Note that although we wrote the following instructions while installing 1.0.1, we believe that because most installation problems relate not to DSpace itself, but rather to other factors, such as mod_webapp, these tips should be useful for fresh installations of DSpace 1.1.1 or later.

SunSITE wanted to launch a DSpace testbed, but we found that consistent, reliable installation and configuration information was difficult to find. Eventually, we were able to install DSpace successfully, but we believe that the sharing of our installation and configuration experience can only assist others as they attempt the setup. Please note that this document is not meant to be a step-by-step manual detailing every step of installation; rather, we hope that it will shed some light on the more complex and difficult pats of the DSpace setup.

First, a few notes. General information about DSpace can be found at the main MIT project page. MIT's installation instructions - which are an excellent starting point, and to which we will refer often - are located here, with specific emphasis on the installation section.

Due to the generous support of the DSpace community, we have some documents that have been contributed to us covering other aspects of DSpace installation and confguration. Also, in this list are links to external pages or sites that cover tips and techniques for related technologies. So far, we have documents exploring these issues:
Here are the links directly to the various sections of this document:
We are running DSpace under Solaris 9 on Sparc hardware. With that in mind, here are the software packages that we used, with specific version numbers (unless linked, all software can be found by following the instructions and links within the DSpace installation instructions, as linked above):
  • DSpace 1.0.1 (currently we are running 1.1)
  • JavaBeans Activation Framework 1.0.2
  • Java Servlet 2.3 and JSP 1.2
  • JavaMail API 1.3
  • Tomcat 4.0.6 (binary version)
  • Apache 1.3.27
  • Ant 1.5.2
  • PostgreSQL 7.3.2
In order to build mod_webapp, we used the following software: For the most part, the DSpace install documentation is fine, especially for the few JAR files that need to be put into the DSpace source tree, etc. Even for PostgreSQL, the installation instructions are easy to follow, although we used a later version of the database than they suggested (just remember, if you do use a later version, to add the --with-java to the configure parameters, and then place the postgresql.jar file in the correct place as indicated).
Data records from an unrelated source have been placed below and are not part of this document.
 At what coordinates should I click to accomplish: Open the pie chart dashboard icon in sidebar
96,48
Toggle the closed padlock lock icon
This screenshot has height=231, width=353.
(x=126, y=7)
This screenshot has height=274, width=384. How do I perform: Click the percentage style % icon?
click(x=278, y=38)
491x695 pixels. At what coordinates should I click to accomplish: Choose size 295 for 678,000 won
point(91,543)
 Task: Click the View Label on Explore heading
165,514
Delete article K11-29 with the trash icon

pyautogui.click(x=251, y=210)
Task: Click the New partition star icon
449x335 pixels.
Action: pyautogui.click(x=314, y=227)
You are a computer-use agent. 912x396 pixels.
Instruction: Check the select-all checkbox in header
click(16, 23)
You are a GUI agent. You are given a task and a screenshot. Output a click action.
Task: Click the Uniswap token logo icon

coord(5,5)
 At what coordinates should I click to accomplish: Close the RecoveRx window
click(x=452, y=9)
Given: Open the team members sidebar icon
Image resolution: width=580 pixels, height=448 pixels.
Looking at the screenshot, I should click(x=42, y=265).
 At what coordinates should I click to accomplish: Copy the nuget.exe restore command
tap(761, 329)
Update: the new installation instructions for 1.1 and later suggest that you must configure PostgreSQL with the --with-java option.
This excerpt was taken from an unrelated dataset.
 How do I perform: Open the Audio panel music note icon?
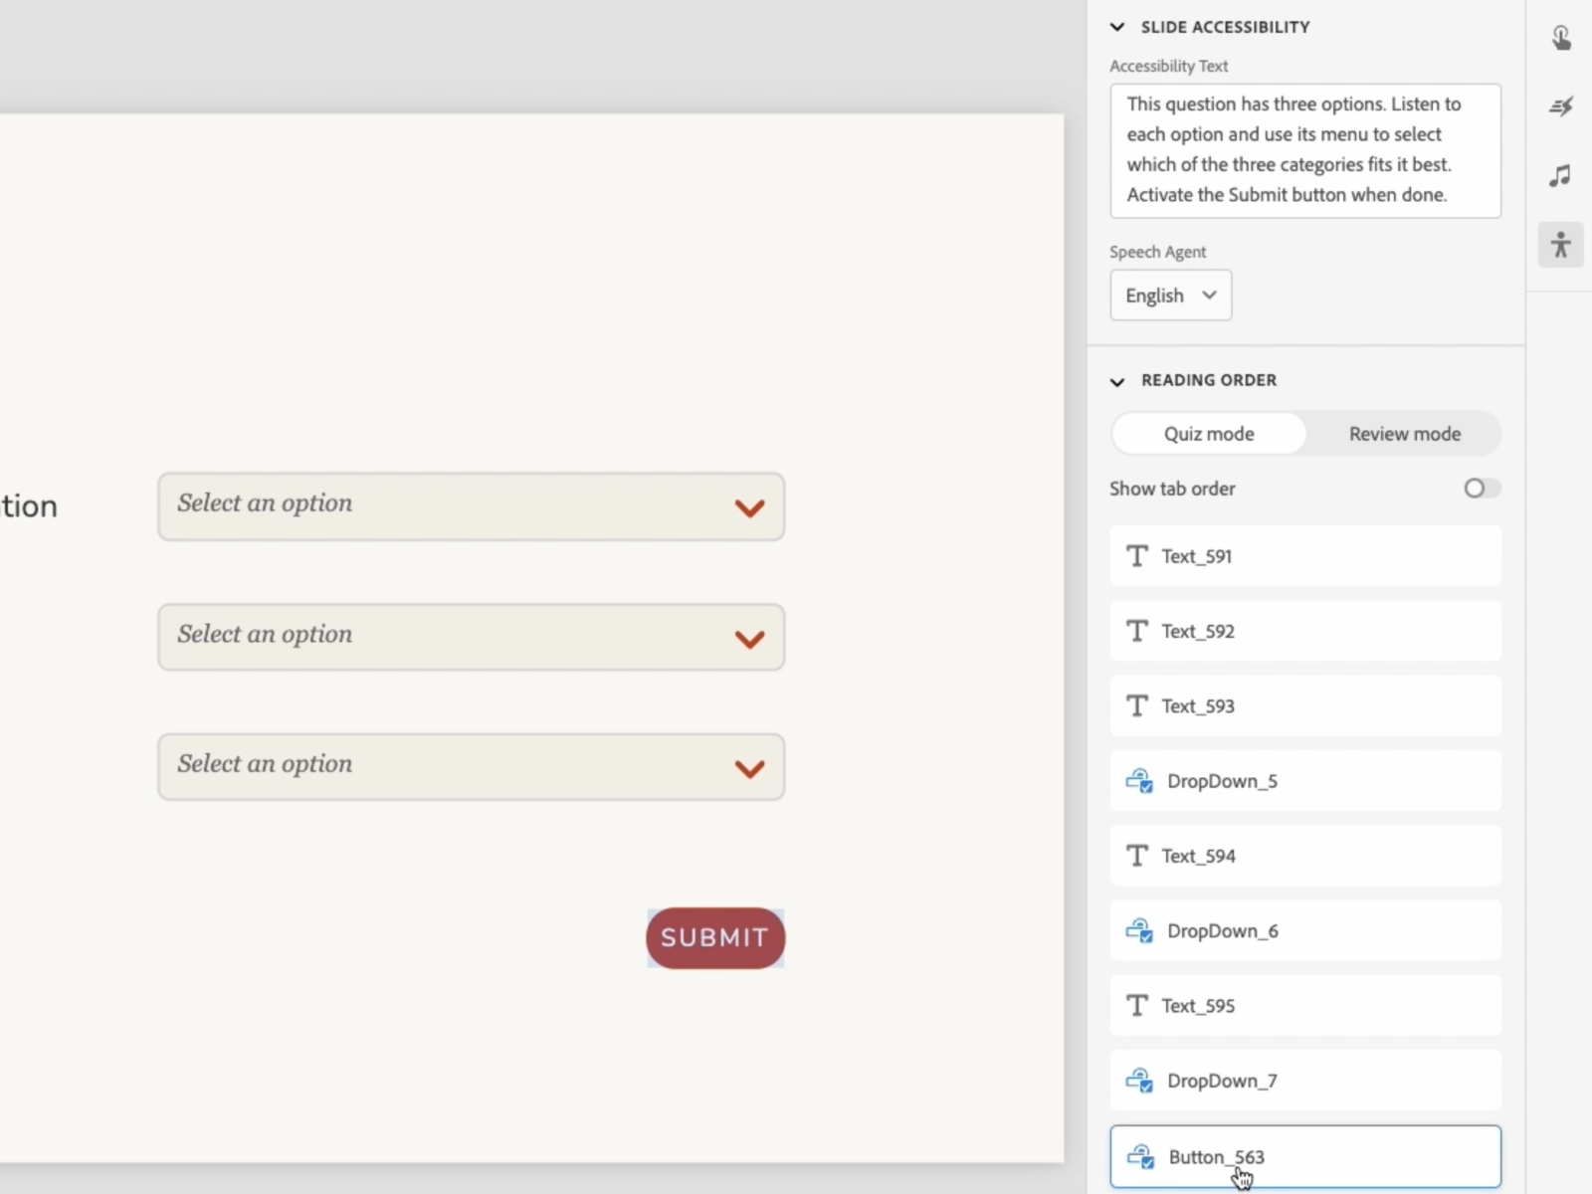coord(1561,176)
The main difficulty that people encounter when installing DSpace revolves around the proper configuration of both Apache and Tomcat, as well as the bridging of the two with mod_webapp. Let's look at the Apache install first, then Tomcat, and then finally mod_webapp.

Apache    Back to Top

While it is possible to run newer versions of Tomcat under SSL as a standalone server, we still believe that using Apache as a sort of proxy server for handling SSL is the better method. However, here is a link describing how to run Tomacat as a standalone SSL server, should you be interested in going that route. Since the scope of this document tries to focus as much as possible on DSpace-related issues, we will not describe how to setup mod_ssl, for instance. To progress beyond this point, it is assumed that you have a working Apache server with SSL capabilities.

We had problems using the default dspace-httpd.conf file that comes with DSpace. So, we extracted what we needed from it and just placed the directives inside the regular httpd.conf. This renders the usefulness of letting DSpace create the dspace-httpd.conf file moot, but that's something we can live with. Check out our sample httpd.conf file incorporating the changes described below. The file has all of the DSpace-specific additions and changes we made to get a working DSpace Apache build talking over mod_webapp to Tomcat.
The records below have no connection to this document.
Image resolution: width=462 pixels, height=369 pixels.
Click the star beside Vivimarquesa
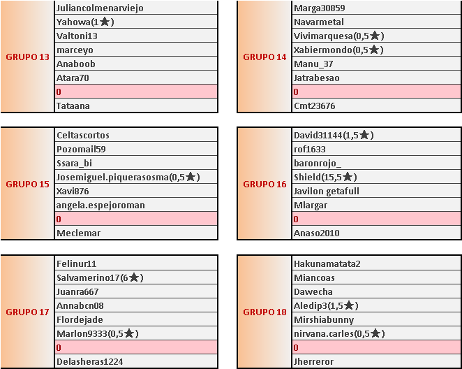pos(375,36)
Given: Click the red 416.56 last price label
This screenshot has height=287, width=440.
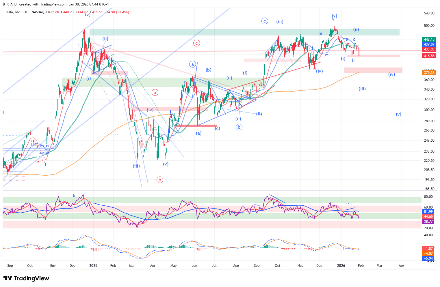Looking at the screenshot, I should [x=429, y=56].
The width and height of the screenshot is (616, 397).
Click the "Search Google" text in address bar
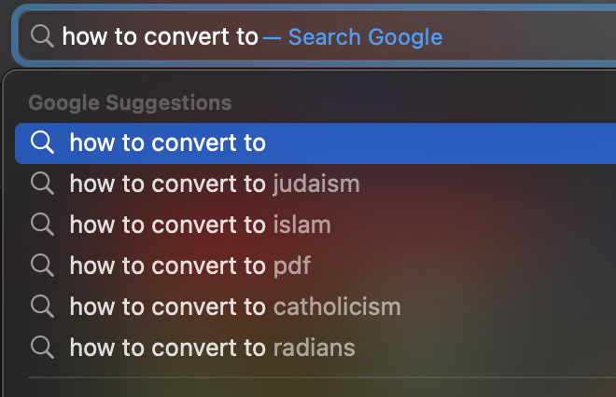click(365, 37)
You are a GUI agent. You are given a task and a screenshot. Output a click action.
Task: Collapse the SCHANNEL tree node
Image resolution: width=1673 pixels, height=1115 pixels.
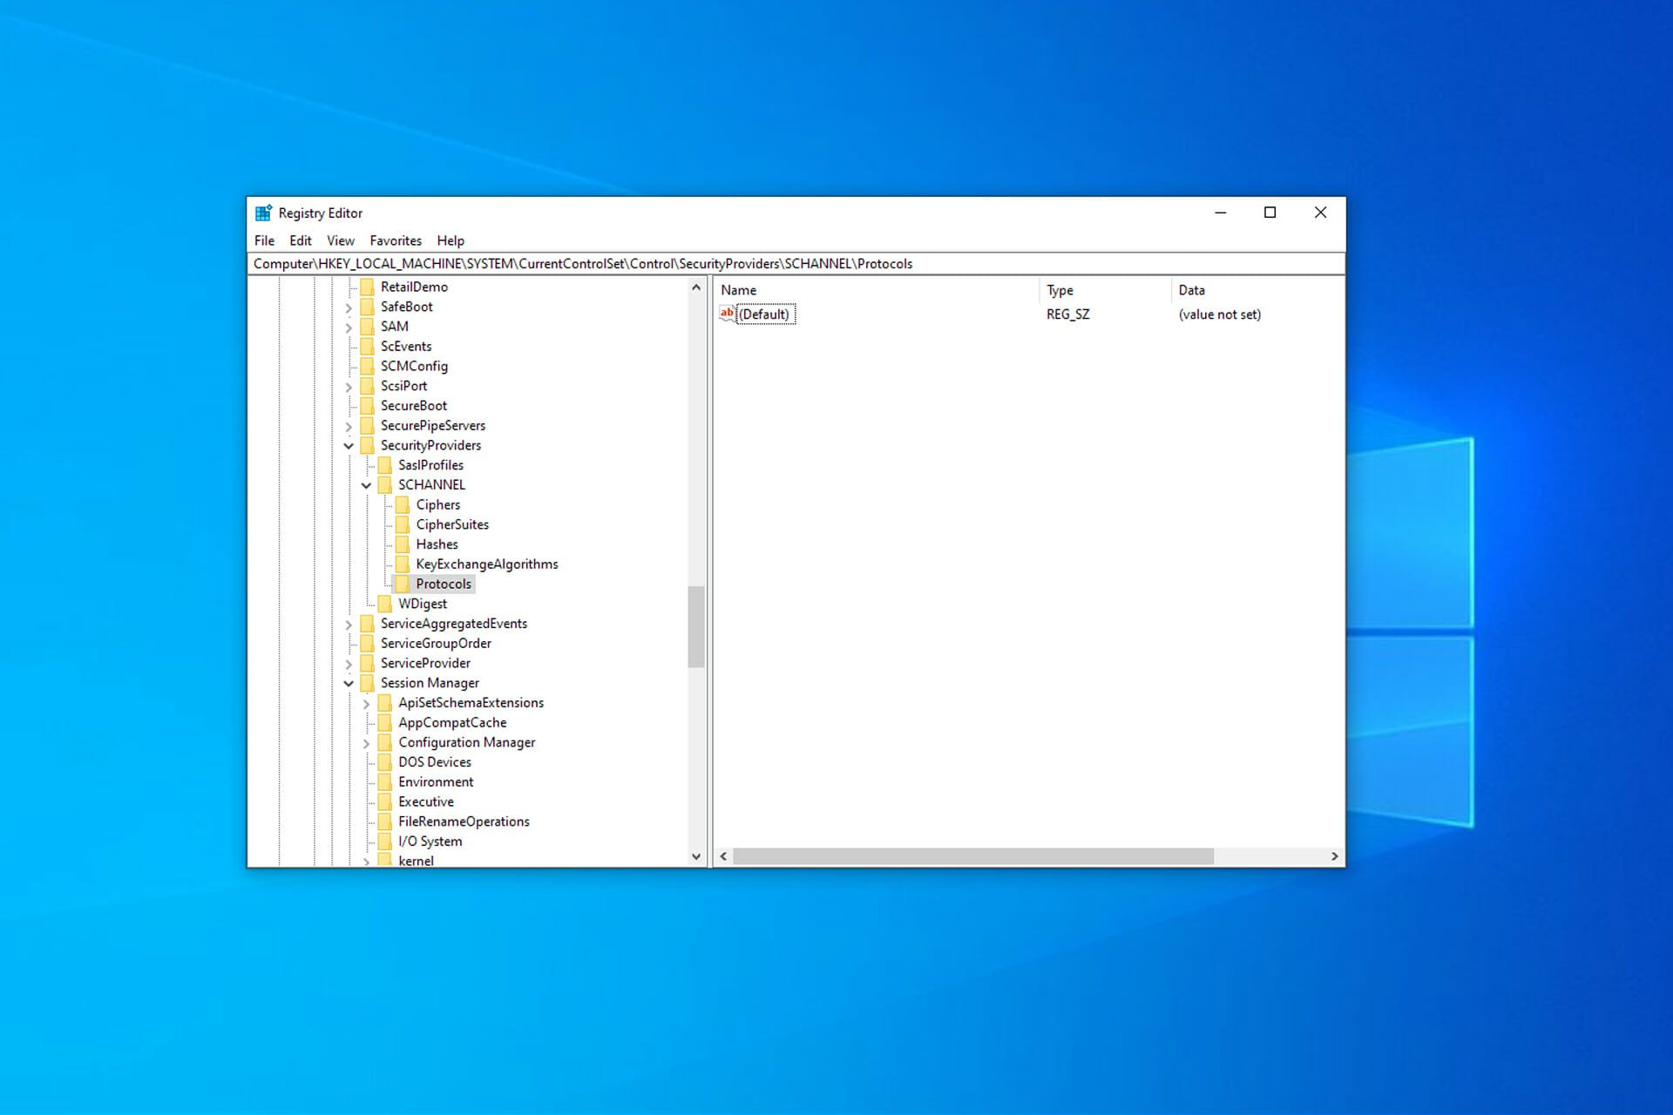367,485
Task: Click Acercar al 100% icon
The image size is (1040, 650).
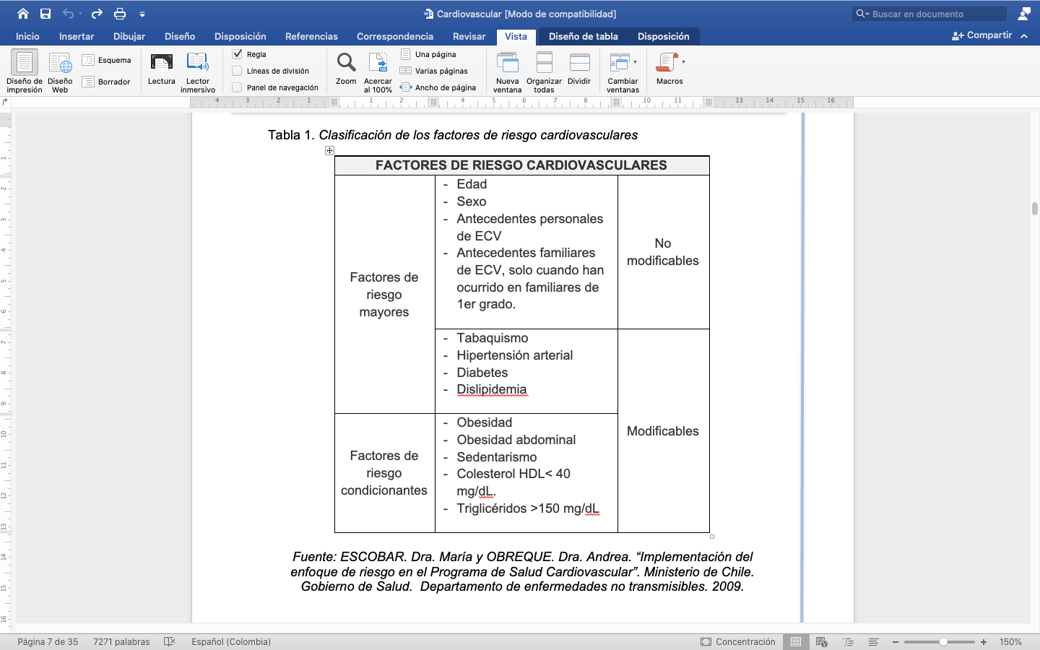Action: (378, 63)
The RedirectMatch lines went in right above our <VirtualHost _default_:443> line.

Make certain you define a real ServerName in the top-level ServerName directive; otherwise, you may encounter an error complaining that you have an invalid virtual host name. In other words, we have a top-level ServerName dspace.sunsite.utk.edu as well as another ServerName dspace.sunsite.utk.edu within the default SSL virtual host entry.

Within the included dspace-httpd.conf, they have included several directives dealing with SSL. We actually added none of these to our configuration file, finding that the way we had it set up worked just fine; your experience, however, may be completely different. Some paths they include in the dspace-httpd.conf are completely inaccurate, such as the SSLCertificateFile and the SSLCACertificateFile values. This must be for the MIT-specific implementation, because by default DSpace does not even come with an etc directory at the top level (e.g., /dspace/etc doesn't exist). Therefore, use the correct paths to your certificates instead, but you should probably already have these entered correctly if you have a working, SSL-enabled Apache install to begin with.

We changed the user and group that Apache runs as from nobody to dspace, which is our system's DSpace user, as well as the user that Tomcat runs under.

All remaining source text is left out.